■ Deine Aufgabe
Schreibe die Einträge vom Anfang bis einschließlich der Zeile, die „is click(1346, 597).“ enthält, wortgetreu ab.

■ Material zur Aufgabe
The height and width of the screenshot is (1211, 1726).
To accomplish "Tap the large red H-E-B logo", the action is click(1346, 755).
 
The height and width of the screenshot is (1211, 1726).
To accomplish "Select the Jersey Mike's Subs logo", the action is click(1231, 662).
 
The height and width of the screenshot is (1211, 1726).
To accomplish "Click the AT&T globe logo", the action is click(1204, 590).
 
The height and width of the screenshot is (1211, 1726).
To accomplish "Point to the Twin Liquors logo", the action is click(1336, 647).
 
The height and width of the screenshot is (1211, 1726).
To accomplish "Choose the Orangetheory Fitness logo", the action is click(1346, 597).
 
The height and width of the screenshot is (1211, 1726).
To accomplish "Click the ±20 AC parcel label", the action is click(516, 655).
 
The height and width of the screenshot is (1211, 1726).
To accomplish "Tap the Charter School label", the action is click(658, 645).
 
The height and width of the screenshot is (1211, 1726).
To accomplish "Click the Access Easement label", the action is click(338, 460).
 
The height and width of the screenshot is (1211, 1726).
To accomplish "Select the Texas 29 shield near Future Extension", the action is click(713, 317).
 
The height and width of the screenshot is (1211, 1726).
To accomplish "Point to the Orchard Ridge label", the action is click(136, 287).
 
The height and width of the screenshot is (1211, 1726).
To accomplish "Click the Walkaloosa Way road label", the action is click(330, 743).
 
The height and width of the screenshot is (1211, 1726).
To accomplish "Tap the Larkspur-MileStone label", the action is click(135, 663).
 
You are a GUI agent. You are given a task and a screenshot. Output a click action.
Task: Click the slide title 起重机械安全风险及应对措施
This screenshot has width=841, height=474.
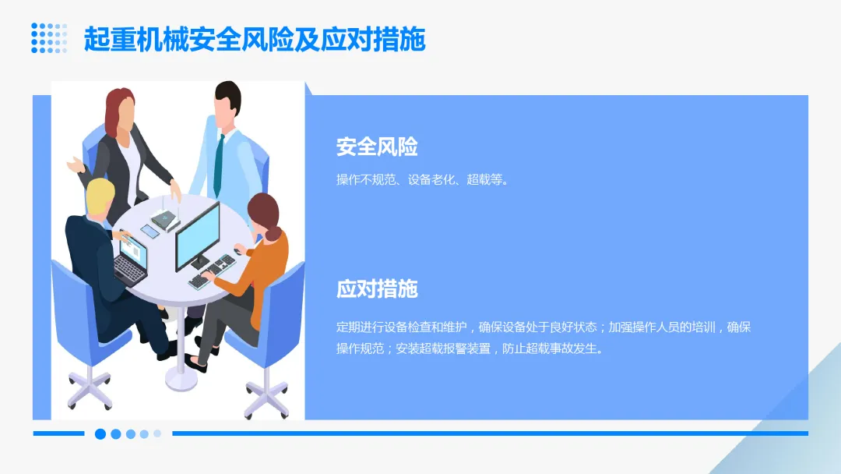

■ Lösung der Übung
The height and width of the screenshot is (1211, 1726).
To accomplish "Tap the large red H-E-B logo", the action is click(1346, 755).
 
The height and width of the screenshot is (1211, 1726).
To accomplish "Select the Jersey Mike's Subs logo", the action is click(1231, 662).
 
The height and width of the screenshot is (1211, 1726).
To accomplish "Click the AT&T globe logo", the action is click(1204, 590).
 
The height and width of the screenshot is (1211, 1726).
To accomplish "Point to the Twin Liquors logo", the action is click(1336, 647).
 
The height and width of the screenshot is (1211, 1726).
To accomplish "Choose the Orangetheory Fitness logo", the action is click(1346, 597).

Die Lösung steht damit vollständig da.